由心衰引起的叶间胸膜或游离胸腔包裹性积液,在X线胸片上酷似肺部肿瘤,但随着心功能的恢复可自行消失,但心衰复发时又再出现,所以称为心源性假性肺肿瘤。有的作者又称为消失肿瘤,但消失肿瘤不仅仅只见于本病,如球形肺炎、肺血肿形态也酷似肺部肿瘤,并且随着病变吸收好转,阴影也可完全吸收消失。所以本病称为心源性假性肺肿瘤较为妥当,它既反映了本病的形态学特征似肺部肿瘤,又反映了其发生原因是心源性,便于读者一目了然。

心源性假性肺肿瘤与肺肿瘤,二者不仅在X线胸片上形态很相似,而且均易发生在老年人,故在临床工作中首次就诊误诊率较高〔6~10〕。关于本病的诊断要点,根据病例资料和复习国内外有关文献,体会是:(1)病灶位于叶间裂或游离胸腔,而不在肺内。通常病灶呈类圆形、椭圆形、梭形或葫芦状,密度均匀,边缘清晰。若位于叶间裂,则阴影长轴与叶间裂方向一致,且有叶间胸膜增厚之条索影与它相连;若位于游离胸腔,则在切线位上表现为一般包裹性积液的典型征象。(2)同一叶间胸膜多发包裹性积液,正位片病灶可呈轻度分叶状。(3)胸片上同时有心脏病和心衰的X线表现。(4)临床上有心脏病和心衰的症状和体征。(5)部分病例B超可提示胸腔包裹性积液。(6)心衰控制后拍摄胸片复查可见病灶阴影明显缩小或完全消失。(7)如穿刺抽出漏出液则可确诊。其中第1、5、6、7点有助于将此病与肺肿瘤相鉴别;第3、4、6点有助于确定此病的原因为心衰所致。当X线检查发现叶间积液时,应同时注意心脏情况;而当心脏病患者X线检查发现有叶间积液时,应考虑此等积液与心脏功能情况有关;当疑为心源性假性肺肿瘤时,摄侧位胸片必不可少;若块影位于肺野外带,则一定要作病灶切线位透视检查,才不致于作错误的诊断。

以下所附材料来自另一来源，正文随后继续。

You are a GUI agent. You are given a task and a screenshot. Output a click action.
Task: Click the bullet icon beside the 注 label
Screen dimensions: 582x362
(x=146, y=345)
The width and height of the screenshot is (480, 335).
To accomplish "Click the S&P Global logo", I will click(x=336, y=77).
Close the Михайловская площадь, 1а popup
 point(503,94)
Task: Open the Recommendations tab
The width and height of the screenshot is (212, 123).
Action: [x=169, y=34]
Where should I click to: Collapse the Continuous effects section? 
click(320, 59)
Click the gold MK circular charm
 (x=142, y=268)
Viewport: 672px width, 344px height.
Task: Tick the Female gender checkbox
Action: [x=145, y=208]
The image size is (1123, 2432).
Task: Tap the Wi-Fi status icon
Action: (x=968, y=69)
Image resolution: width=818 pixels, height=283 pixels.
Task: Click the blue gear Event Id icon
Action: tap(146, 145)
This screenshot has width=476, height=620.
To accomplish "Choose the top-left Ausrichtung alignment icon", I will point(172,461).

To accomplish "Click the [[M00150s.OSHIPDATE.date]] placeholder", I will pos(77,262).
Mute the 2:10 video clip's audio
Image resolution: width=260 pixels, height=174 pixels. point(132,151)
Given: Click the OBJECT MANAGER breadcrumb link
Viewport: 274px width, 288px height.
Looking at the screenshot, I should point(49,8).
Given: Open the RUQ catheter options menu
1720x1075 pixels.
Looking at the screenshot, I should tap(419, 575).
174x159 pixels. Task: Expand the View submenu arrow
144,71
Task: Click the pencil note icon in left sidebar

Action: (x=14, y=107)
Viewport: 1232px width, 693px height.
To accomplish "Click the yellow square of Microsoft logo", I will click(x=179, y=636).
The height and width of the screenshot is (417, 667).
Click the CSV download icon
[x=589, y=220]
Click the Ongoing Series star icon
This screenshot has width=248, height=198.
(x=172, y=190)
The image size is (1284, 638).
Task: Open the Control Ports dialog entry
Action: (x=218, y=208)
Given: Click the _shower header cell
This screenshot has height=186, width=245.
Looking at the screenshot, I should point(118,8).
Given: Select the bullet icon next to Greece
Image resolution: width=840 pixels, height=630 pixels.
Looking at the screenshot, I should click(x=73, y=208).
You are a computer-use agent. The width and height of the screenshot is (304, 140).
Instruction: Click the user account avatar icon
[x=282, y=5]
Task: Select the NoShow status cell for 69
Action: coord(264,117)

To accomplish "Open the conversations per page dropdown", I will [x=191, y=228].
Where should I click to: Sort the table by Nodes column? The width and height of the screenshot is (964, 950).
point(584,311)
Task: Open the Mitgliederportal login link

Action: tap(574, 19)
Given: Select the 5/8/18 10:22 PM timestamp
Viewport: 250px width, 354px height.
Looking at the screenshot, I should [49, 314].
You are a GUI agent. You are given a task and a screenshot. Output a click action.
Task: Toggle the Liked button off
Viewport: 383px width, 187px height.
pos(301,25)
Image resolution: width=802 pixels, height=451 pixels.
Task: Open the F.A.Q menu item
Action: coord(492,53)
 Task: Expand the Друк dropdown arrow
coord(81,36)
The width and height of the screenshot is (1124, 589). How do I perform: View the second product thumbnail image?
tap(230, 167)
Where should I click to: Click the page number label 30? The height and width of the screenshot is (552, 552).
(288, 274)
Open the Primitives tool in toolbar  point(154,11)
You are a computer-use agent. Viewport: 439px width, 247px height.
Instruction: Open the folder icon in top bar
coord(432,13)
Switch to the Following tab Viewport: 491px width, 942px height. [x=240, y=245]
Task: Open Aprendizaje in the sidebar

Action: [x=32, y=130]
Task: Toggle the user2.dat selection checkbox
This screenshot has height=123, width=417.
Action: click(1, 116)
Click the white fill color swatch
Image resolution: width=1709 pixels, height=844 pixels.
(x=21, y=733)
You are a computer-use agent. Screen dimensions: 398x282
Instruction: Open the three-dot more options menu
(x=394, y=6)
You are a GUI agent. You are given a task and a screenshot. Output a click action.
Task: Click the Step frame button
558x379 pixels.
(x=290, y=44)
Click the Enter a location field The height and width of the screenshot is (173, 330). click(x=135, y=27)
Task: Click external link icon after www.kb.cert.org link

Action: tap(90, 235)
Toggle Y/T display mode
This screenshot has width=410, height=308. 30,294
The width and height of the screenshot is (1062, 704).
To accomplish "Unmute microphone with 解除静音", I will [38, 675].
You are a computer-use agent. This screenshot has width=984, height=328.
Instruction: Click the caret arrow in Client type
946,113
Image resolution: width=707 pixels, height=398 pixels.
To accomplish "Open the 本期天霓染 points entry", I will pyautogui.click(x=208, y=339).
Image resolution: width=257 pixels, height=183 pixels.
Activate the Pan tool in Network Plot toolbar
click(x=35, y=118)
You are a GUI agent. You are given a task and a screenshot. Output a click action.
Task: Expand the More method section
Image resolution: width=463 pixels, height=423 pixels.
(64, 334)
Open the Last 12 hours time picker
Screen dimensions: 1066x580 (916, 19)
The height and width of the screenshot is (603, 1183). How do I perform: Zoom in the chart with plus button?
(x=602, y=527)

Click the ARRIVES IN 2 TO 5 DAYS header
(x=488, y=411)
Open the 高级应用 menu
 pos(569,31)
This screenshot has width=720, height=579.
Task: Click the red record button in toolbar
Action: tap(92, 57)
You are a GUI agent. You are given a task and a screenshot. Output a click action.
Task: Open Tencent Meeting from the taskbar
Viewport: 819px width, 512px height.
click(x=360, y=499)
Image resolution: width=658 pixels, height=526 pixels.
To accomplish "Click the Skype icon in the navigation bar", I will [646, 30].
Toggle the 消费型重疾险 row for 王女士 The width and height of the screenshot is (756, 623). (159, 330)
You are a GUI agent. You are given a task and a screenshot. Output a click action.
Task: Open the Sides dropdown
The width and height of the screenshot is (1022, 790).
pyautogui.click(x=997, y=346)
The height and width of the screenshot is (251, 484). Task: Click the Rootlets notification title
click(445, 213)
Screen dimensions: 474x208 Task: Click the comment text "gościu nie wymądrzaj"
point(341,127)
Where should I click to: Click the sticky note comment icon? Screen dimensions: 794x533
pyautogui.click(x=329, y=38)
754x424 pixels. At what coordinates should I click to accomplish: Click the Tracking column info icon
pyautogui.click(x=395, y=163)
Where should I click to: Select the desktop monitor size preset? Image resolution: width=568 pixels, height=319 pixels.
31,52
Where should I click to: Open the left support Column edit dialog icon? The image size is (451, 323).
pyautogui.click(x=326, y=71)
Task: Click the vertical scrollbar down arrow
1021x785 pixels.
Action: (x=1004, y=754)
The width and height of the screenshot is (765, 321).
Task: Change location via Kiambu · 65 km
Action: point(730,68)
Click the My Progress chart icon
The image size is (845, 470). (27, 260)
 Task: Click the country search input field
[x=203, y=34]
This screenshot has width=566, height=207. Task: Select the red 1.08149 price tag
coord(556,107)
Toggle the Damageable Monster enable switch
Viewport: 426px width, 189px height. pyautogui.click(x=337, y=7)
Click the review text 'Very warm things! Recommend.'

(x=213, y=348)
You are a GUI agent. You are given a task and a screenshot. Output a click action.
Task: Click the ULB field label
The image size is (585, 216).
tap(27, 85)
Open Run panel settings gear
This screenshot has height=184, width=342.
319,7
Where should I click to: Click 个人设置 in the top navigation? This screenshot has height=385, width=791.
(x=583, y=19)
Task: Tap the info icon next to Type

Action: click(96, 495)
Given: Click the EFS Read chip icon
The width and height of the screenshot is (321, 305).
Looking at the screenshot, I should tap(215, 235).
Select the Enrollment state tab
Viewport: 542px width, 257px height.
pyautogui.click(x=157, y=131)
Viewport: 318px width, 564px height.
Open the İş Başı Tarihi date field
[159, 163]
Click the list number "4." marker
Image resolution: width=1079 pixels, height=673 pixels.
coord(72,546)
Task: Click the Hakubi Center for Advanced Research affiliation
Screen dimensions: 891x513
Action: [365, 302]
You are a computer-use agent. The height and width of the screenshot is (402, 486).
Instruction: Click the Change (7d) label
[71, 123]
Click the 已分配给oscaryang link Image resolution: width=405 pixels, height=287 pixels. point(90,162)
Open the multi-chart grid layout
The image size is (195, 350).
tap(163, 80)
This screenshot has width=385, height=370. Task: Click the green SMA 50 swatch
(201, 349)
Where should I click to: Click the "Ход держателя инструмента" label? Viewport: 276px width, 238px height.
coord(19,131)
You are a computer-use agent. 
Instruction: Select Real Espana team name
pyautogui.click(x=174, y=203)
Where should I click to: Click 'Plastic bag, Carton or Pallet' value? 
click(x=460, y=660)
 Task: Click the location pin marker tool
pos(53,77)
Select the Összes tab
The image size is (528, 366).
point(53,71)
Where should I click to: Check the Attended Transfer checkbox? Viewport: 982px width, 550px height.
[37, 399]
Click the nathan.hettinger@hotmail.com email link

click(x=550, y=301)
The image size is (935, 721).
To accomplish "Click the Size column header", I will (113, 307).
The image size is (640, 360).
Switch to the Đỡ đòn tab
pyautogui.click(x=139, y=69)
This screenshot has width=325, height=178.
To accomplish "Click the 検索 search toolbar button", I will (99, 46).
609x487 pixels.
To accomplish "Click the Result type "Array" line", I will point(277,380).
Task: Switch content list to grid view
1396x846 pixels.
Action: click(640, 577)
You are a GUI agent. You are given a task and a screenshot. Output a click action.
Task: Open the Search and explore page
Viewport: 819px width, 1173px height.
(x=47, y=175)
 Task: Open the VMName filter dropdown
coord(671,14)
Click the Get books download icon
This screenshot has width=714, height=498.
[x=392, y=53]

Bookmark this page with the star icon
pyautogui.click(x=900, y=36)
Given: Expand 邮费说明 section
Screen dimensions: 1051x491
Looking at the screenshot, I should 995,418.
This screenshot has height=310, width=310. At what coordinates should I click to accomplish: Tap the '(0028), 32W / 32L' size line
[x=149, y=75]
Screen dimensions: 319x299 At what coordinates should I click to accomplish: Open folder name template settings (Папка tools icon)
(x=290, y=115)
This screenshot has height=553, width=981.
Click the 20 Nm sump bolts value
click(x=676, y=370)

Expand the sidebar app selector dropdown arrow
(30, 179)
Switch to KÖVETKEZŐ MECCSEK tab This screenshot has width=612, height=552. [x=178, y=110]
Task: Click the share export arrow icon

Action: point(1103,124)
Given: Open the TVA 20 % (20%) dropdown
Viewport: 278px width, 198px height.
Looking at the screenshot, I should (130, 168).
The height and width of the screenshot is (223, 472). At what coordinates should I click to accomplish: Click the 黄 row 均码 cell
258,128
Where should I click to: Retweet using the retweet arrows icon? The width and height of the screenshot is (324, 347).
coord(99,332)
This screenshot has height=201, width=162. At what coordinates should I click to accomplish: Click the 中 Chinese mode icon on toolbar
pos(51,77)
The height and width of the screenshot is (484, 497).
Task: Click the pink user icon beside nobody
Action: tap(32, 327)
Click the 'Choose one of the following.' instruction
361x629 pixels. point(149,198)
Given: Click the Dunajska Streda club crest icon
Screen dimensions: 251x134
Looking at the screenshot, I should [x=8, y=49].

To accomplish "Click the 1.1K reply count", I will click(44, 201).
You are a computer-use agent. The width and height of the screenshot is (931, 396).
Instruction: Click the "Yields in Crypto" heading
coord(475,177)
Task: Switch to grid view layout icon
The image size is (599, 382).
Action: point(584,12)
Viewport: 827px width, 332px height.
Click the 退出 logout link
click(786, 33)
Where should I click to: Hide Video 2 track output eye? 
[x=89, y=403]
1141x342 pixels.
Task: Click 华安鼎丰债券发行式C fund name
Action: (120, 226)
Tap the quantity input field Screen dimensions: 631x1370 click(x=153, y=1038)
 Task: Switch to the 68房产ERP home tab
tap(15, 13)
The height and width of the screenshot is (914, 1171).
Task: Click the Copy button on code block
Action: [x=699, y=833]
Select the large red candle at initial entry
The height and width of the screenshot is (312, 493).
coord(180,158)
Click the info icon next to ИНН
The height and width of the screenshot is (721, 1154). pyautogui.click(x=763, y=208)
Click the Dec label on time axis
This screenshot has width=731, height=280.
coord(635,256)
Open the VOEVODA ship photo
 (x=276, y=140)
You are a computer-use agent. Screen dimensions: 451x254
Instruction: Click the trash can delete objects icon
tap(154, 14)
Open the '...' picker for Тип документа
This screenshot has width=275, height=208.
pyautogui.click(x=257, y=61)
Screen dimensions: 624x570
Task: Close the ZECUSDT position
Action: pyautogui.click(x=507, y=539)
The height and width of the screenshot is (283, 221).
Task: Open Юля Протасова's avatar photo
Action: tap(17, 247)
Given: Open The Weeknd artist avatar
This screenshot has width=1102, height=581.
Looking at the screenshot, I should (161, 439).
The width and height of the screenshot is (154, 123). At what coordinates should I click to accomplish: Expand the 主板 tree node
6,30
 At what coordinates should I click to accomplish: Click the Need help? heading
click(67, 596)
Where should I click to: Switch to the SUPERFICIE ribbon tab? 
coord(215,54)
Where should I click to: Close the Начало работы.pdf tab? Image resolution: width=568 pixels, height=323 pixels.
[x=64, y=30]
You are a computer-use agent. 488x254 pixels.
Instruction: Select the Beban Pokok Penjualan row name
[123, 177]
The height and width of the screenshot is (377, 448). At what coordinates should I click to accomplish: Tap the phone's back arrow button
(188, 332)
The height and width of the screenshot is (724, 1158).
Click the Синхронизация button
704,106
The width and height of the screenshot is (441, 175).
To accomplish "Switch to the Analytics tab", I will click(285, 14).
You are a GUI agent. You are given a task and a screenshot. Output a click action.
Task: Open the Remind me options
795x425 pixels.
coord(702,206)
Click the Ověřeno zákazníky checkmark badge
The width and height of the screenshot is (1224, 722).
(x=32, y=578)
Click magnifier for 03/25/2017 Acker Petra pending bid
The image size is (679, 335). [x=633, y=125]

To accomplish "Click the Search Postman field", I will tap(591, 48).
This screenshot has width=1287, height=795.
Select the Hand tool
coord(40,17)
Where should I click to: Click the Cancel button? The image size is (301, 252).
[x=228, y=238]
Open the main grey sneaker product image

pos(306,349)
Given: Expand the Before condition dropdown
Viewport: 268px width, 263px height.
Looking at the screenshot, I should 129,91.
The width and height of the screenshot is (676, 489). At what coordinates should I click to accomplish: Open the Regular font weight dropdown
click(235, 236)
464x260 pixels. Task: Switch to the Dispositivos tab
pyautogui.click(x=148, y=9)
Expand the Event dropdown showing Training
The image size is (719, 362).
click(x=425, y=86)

关于本病的发生机制,有人提出可能与心衰反复发作有关,即最初是游离胸腔内积液,反复多次心衰则胸腔内纤维蛋白沉积越来越多,终于导致广泛胸膜粘连,胸腔闭锁,而叶间胸膜很少受累,当再发心衰时漏出的液体只能积聚于叶间胸膜腔而不能进入游离胸腔。但本文3例典型病例与此不完全相符。由此可见,心衰所致叶间胸膜或游离胸腔包裹性积液的机制尚未完全明了,有待进一步探讨。